Saturday, September 12, 2009

wanker


Danielle from Small Town Police Blotters (hilarious blog, btw) sent in RUB1OUT. Does that really say RUB ONE OUT? Really? On a license plate?? Sigh.

She writes: Seen in a walmart parking lot. Despite being a Minnesota tag, the car was spotted in southeastern S. Dakota... I wonder if this is an attempt to explain away the driver's habit for distractedly weaving & drifting across lanes? Furthermore, I wonder how this got past the license plate censors, especially in wholesome ol' Minnesota. lol.

I keep trying to convince myself they are big fans of Disney's Aladdin and are trying to get Robin Williams to pop out of a lamp. Oi! Ten thousand years will give you such a crick in the neck.

Friday, September 11, 2009

More like "Unoriginal Rock"

Carm the Crazy Cat Lady sent in this picture today and I think it's totally great because I often refer to the plates on this site as real gems, but now we have an actual vanity plate claiming just that.

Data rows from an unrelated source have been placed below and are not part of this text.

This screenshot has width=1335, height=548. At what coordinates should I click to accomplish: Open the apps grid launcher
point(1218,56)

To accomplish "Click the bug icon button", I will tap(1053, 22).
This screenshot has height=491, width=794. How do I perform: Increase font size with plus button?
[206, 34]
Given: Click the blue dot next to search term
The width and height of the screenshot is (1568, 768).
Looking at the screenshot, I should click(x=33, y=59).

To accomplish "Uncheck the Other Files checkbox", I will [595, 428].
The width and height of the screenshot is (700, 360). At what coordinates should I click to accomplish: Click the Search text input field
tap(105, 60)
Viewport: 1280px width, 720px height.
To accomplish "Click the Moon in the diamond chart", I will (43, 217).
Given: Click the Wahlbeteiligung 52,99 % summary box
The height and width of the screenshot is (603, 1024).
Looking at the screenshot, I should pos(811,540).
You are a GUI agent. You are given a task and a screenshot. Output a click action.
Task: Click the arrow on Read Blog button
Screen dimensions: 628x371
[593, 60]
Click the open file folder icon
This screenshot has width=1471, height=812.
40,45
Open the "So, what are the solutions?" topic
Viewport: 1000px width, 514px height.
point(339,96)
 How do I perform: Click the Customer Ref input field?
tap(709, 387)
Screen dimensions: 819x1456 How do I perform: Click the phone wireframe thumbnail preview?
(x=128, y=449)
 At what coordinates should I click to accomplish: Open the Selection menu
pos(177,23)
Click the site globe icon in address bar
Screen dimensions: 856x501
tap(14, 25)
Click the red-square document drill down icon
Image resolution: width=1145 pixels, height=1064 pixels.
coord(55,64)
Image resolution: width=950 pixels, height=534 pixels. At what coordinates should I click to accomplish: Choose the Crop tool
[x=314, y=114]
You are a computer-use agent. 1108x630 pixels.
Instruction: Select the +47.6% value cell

Too bad it's the exact opposite of a real gem. It does, however, make me want to play Bejeweled-- I blast those jewels in my sleep, yo. (If you've never played that game I warn you, it can be quite addicting!)

And while we are talking about all things shiny and geological...
IRSHJWL (Irish Jewel) comes to us from Jen H. She writes: Hmmmm... someone actually thinks they're special!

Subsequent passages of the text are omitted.